At the time of the launch, we knew that InnoCRI would be a key part of GCAS and its goal of creating an “insurance-based financing mechanism” to support resilience to climate change in developing countries.

At the time of the launch, we knew that InnoCRI would be a key part of GCAS and its goal of creating an “insurance-based financing mechanism” to support resilience to climate change in developing countries.

InnoCRI is an innovative approach to providing insurance against weather-related disasters that can be implemented at scale across many countries and regions. It uses data from satellites and other sources to create probabilistic assessments of the likelihood of different types of extreme events occurring in different locations over time. Based on these probabilities, insurers offer payouts if particular thresholds are exceeded–for example, if there’s more than a 90% chance that flooding will occur somewhere within five years’ time (and therefore cause damage) then you could receive up to $50 per person per year for 10 years until 2100 as compensation for losses incurred due to flooding during those periods when high risk was detected by this method.[1]

We also knew that the program will have an impact on the private insurance market by providing technical assistance and training for insurers, reinsurers, and other financial institutions to understand risks associated with climate change, as well as how insurance can be used as a tool for mitigating these risks.

We also knew that the program will have an impact on the private insurance market by providing technical assistance and training for insurers, reinsurers, and other financial institutions to understand risks associated with climate change, as well as how insurance can be used as a tool for mitigating these risks.

The goal is to help insurers become more resilient against extreme weather events in order to minimize their losses from natural disasters such as hurricanes or floods.

By exchanging information about new technologies or best practices that are being implemented across various industries (e.g., agriculture), we can share experiences with each other so we can learn from one another’s mistakes and successes

This blog post provides more information about what this new initiative hopes to achieve and how it plans on doing so

Climate change resilience insurance is a new initiative that aims to help communities adapt to the effects of climate change.
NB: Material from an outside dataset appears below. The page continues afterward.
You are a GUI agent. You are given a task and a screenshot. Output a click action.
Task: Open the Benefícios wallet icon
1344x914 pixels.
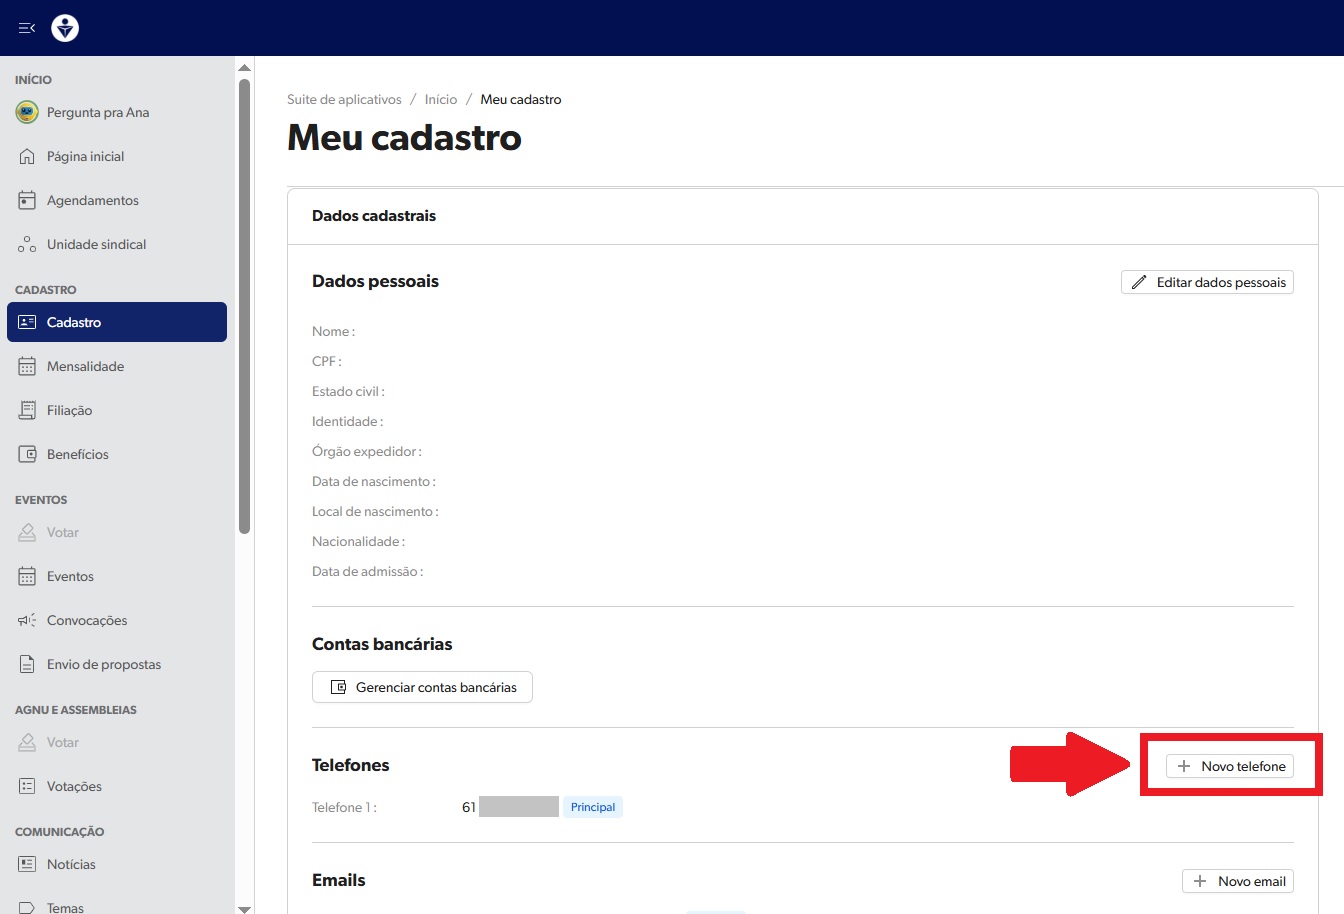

The initiative will do this by providing insurance for natural disasters, including floods and droughts. The key features of the program include:

  • A focus on local rather than national governments;
  • An emphasis on partnerships with nongovernmental organizations (NGOs) and private companies;
  • An open-source model that allows anyone in any country or region to use its tools and resources regardless of location;

Climate Change Resilience Insurance hopes that by working with NGOs such as Oxfam International, they can achieve their goal of making sure everyone has access to insurance against natural disasters so they can continue their lives without worrying about whether they’ll have food on their tables or roofs over their heads after a disaster strikes

I think that InnoCRI is a great initiative and I’m excited to see where it goes in the future. I think that it has the potential to help millions of people around the world who are affected by climate change but don’t have access to traditional insurance coverage.